### Assigned task
Find the line that contains "The image size is (976, 734).". Restate it and each following line exactly, through the end of the records.

═══ Input material ═══

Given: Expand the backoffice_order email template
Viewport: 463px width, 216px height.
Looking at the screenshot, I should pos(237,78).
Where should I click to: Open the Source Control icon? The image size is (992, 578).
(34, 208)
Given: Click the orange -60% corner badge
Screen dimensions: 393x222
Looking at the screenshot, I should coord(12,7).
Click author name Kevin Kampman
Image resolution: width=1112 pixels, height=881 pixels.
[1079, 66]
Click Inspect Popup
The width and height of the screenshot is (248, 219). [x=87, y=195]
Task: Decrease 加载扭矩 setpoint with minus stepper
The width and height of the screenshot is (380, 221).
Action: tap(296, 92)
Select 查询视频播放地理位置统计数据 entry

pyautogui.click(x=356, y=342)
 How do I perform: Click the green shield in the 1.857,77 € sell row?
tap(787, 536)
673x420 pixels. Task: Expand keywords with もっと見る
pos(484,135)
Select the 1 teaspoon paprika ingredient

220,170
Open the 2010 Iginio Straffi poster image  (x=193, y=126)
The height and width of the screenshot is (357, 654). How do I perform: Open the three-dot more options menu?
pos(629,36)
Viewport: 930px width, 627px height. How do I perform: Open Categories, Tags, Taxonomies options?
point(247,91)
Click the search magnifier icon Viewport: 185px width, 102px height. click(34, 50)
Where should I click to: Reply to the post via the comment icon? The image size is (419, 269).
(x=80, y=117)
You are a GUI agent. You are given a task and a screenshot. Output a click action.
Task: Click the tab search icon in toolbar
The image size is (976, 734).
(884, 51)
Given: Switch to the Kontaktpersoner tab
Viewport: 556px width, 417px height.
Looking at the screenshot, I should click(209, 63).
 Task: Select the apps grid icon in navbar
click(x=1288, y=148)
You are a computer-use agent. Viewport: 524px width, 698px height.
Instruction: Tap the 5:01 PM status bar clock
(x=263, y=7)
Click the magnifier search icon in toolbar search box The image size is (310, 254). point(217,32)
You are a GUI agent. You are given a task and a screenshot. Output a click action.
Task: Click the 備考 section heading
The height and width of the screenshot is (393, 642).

═══

### Answer box
The image size is (976, 734).
(884, 51)
Given: Switch to the Kontaktpersoner tab
Viewport: 556px width, 417px height.
Looking at the screenshot, I should click(209, 63).
 Task: Select the apps grid icon in navbar
click(x=1288, y=148)
You are a computer-use agent. Viewport: 524px width, 698px height.
Instruction: Tap the 5:01 PM status bar clock
(x=263, y=7)
Click the magnifier search icon in toolbar search box The image size is (310, 254). point(217,32)
You are a GUI agent. You are given a task and a screenshot. Output a click action.
Task: Click the 備考 section heading
The height and width of the screenshot is (393, 642).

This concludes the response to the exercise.